*Problem statement:*
Your answer must be the lines from the top of the listing below through the line that holds "Open the workload cost page", retyped exactly, with no pictures.

*Data supplied:*
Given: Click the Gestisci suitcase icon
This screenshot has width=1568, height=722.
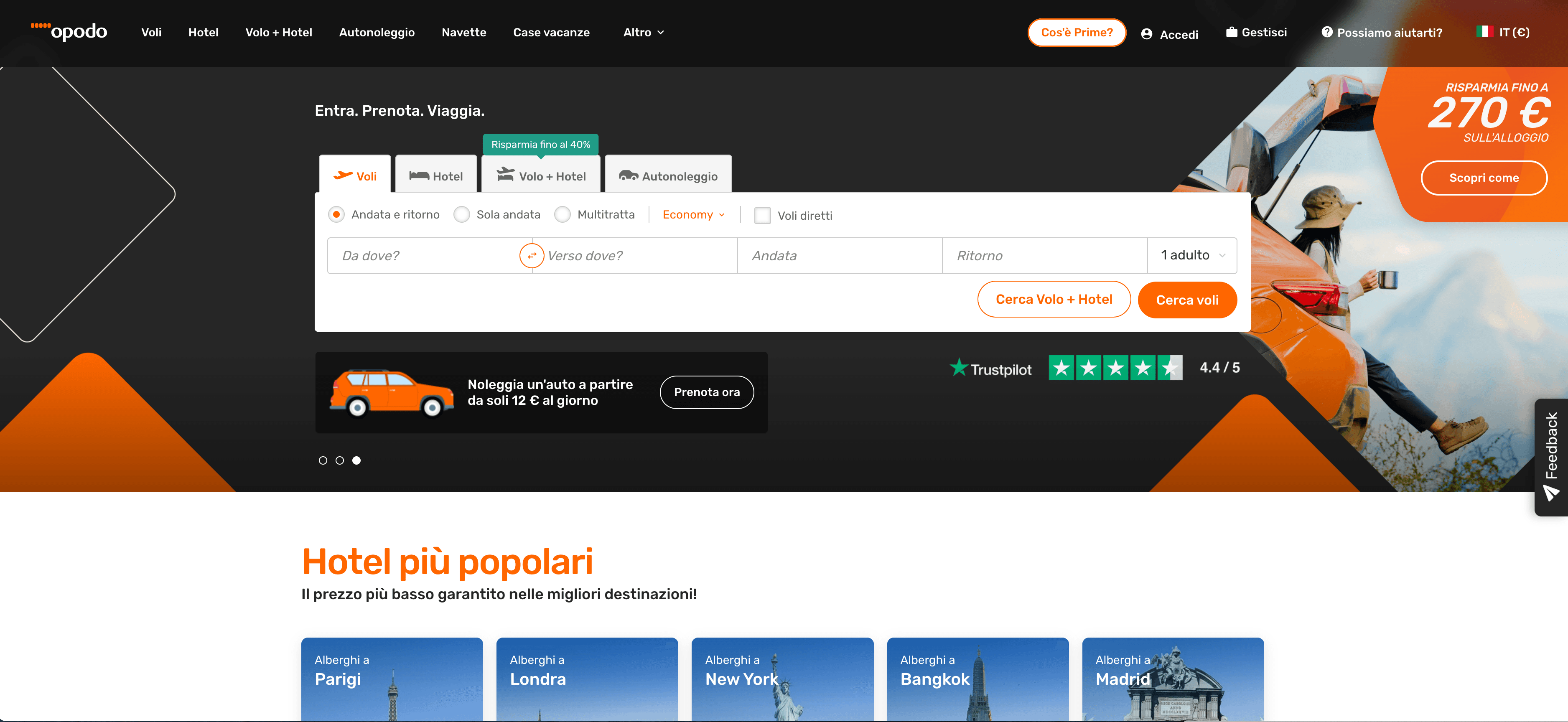Looking at the screenshot, I should click(1232, 32).
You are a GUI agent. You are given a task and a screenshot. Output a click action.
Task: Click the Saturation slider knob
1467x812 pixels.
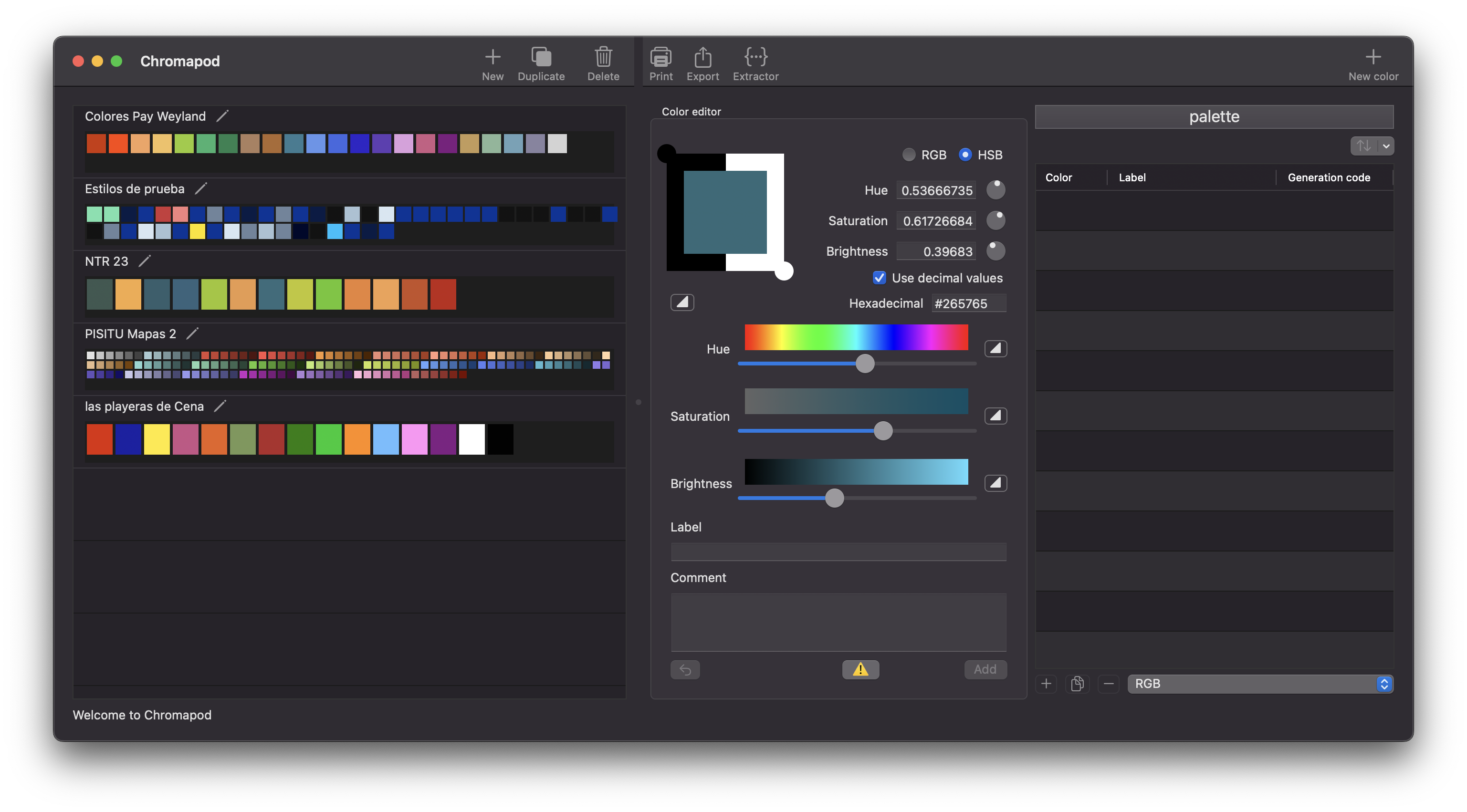click(883, 430)
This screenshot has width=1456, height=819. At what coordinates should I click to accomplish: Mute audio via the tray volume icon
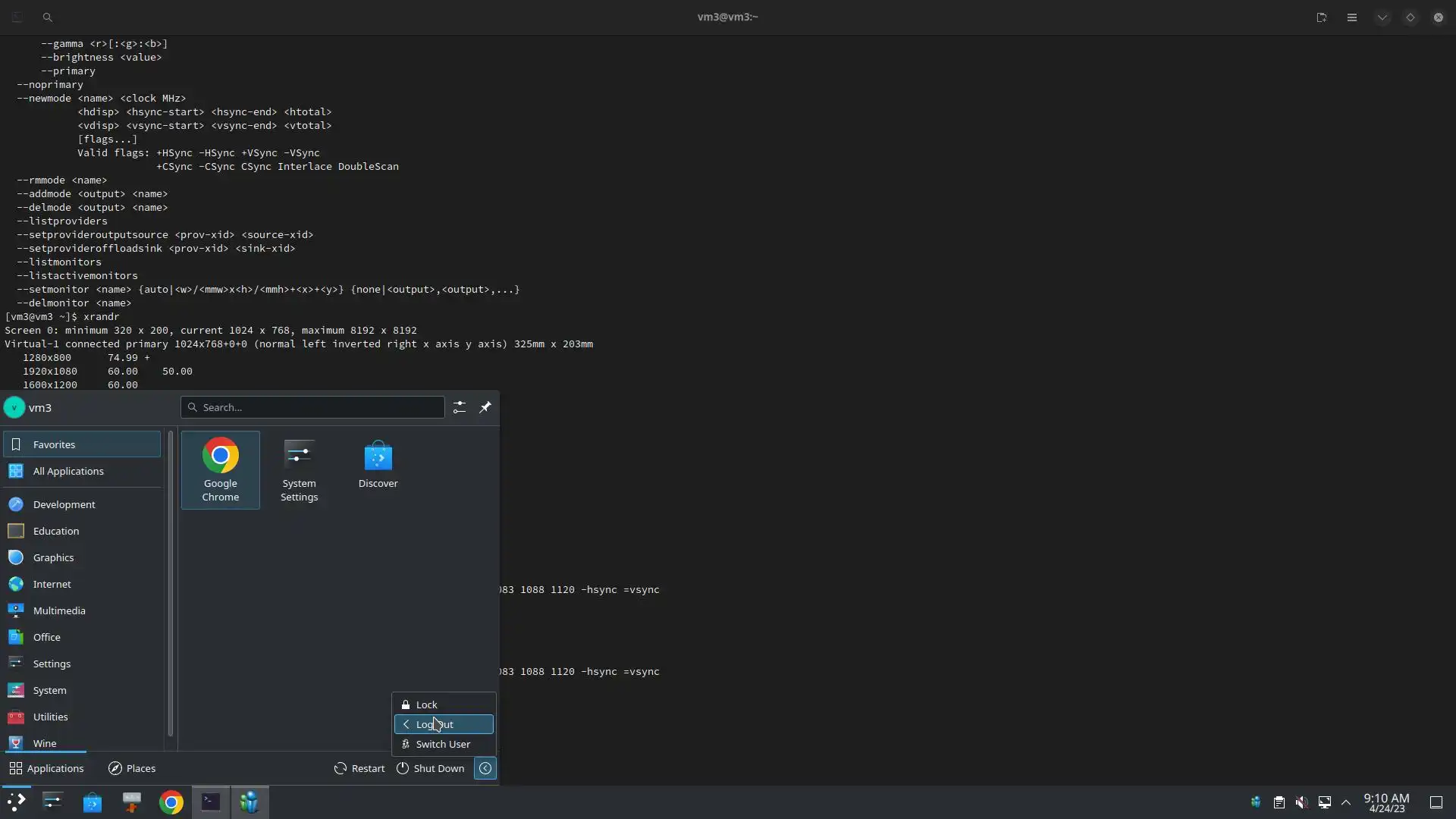pyautogui.click(x=1301, y=802)
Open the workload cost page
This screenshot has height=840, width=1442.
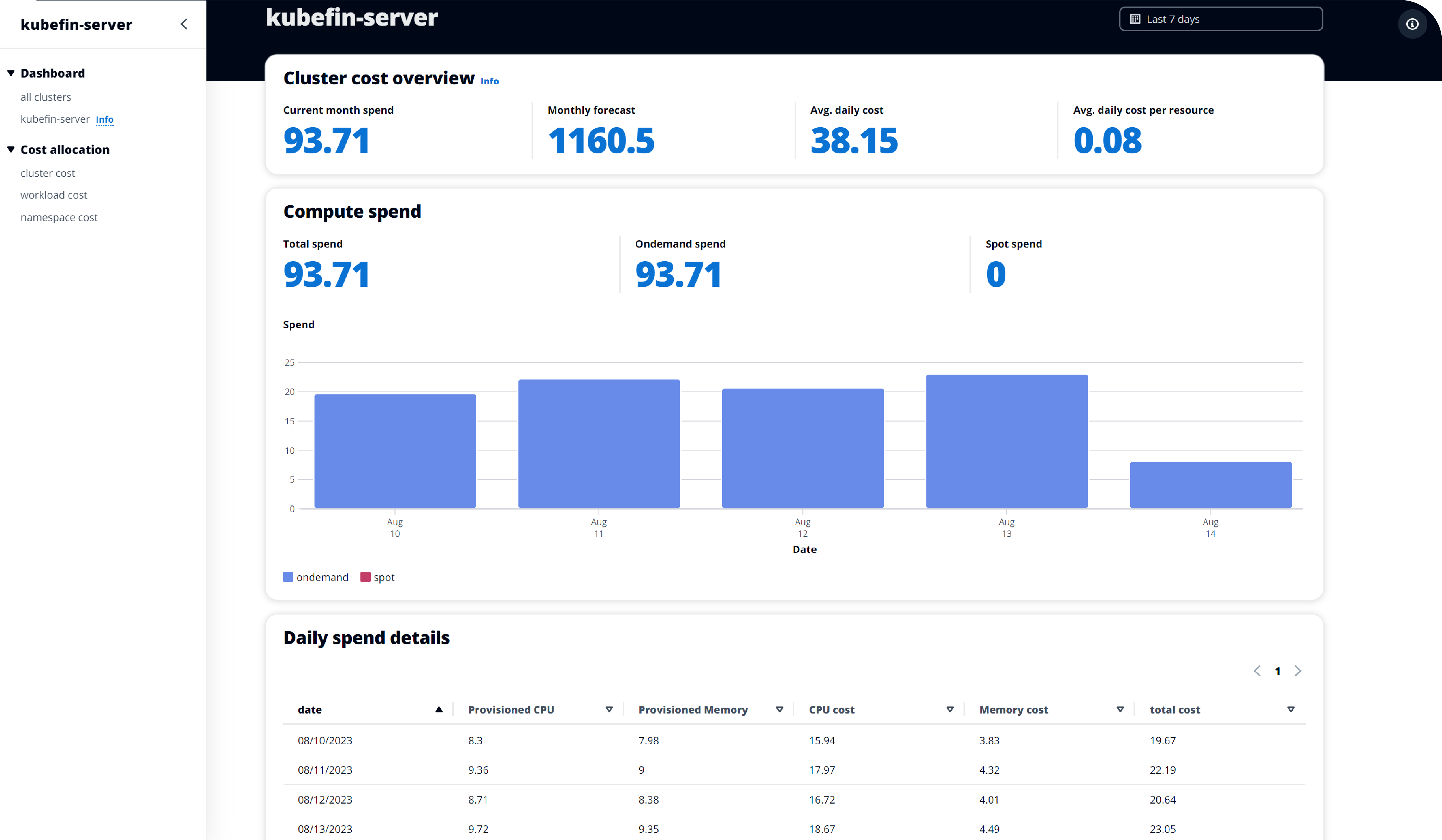point(54,194)
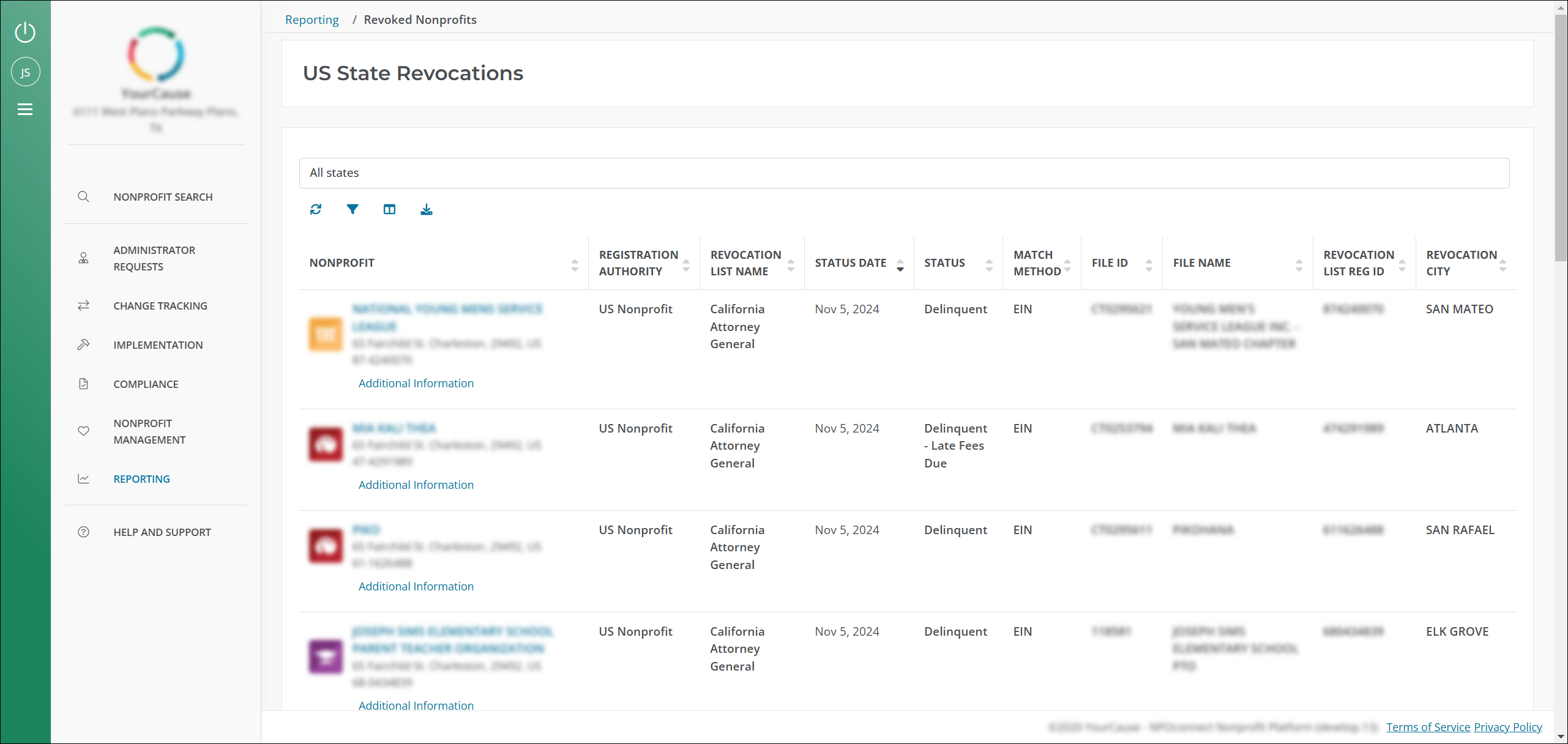The image size is (1568, 744).
Task: Click the power logout icon
Action: [x=25, y=32]
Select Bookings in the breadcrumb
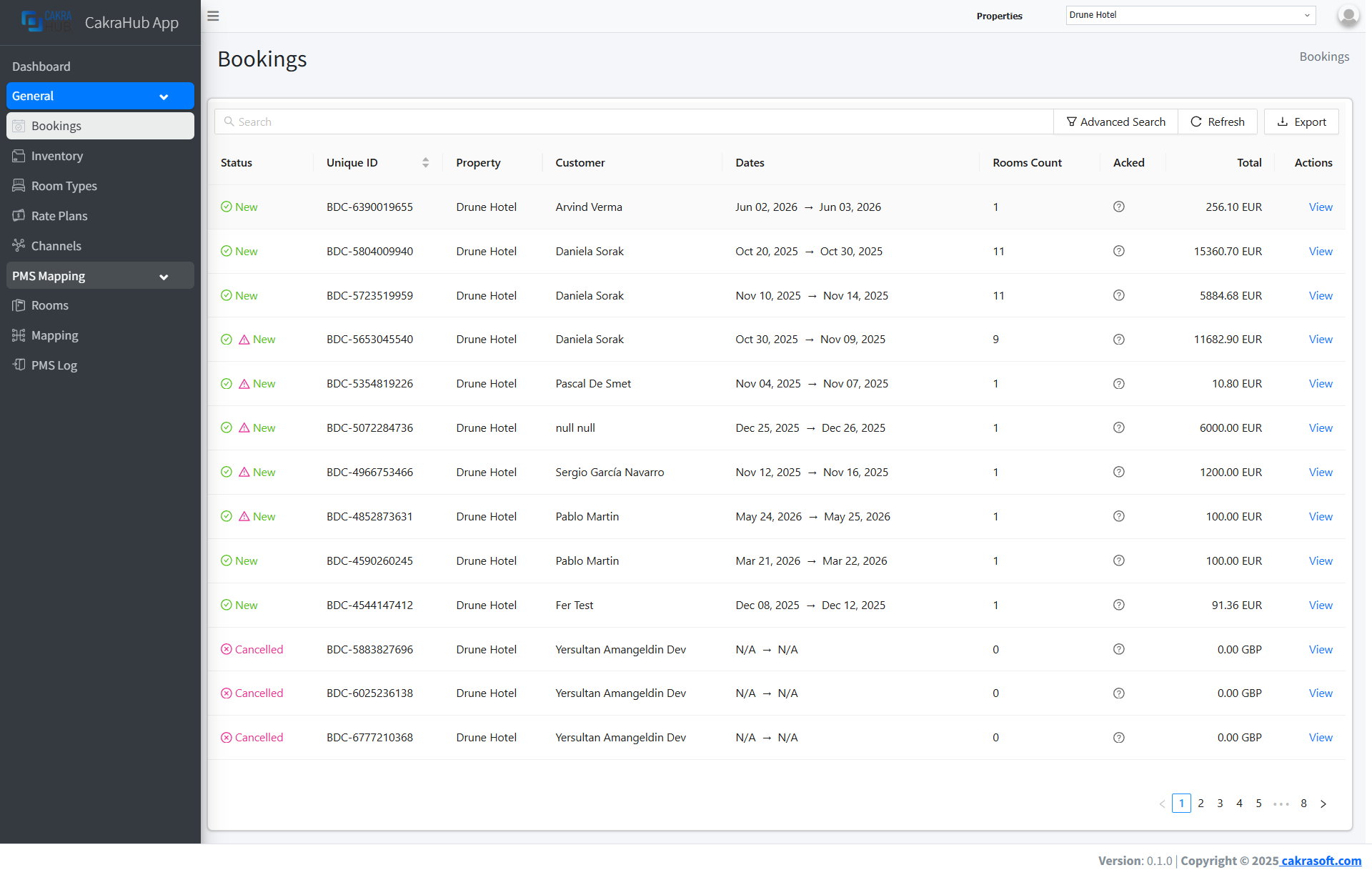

*Your response:*
Given: Click the Gestisci suitcase icon
This screenshot has width=1568, height=722.
Looking at the screenshot, I should click(1232, 32).
You are a GUI agent. You are given a task and a screenshot. Output a click action.
Task: Click the Saturation slider knob
1467x812 pixels.
click(883, 430)
This screenshot has width=1456, height=819. At what coordinates should I click to accomplish: Mute audio via the tray volume icon
pyautogui.click(x=1301, y=802)
Open the workload cost page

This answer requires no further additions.